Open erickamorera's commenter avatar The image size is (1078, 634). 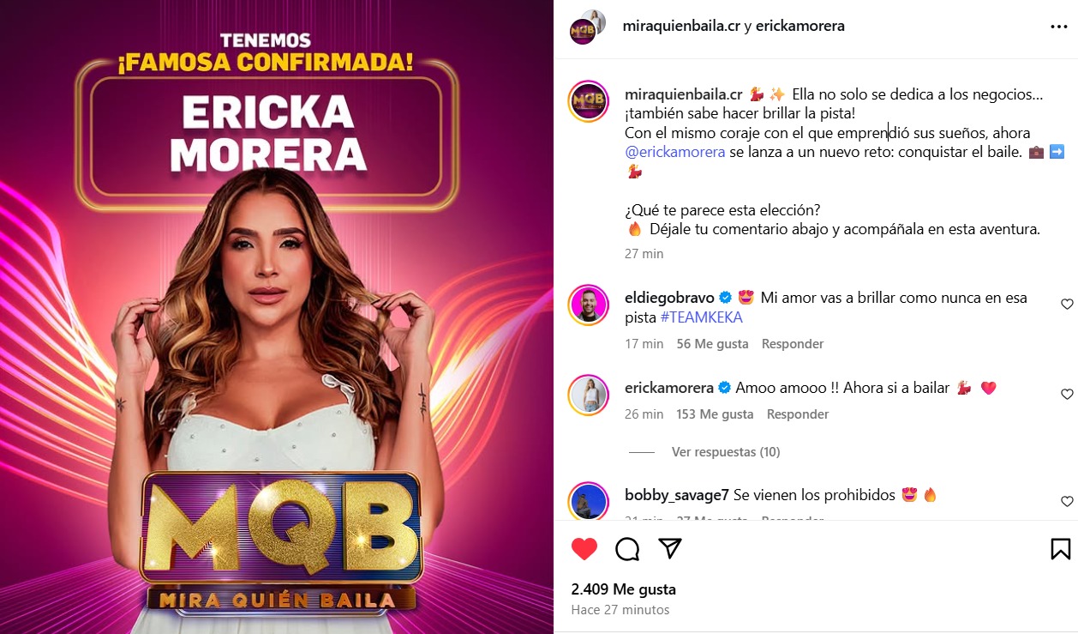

* * *

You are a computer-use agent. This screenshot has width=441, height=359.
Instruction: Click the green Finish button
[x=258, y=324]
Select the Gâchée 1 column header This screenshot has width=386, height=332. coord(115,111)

---

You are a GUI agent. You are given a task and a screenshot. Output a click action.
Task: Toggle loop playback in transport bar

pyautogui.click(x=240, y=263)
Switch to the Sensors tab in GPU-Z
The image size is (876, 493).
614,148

*YOUR TASK:*
Find the lines of the listing above that hold "height". Please copy them.

*SOLUTION FOR THIS EXERCISE:*
You are a computer-use agent. This screenshot has width=441, height=359.
Select the Gâchée 1 column header This screenshot has width=386, height=332. coord(115,111)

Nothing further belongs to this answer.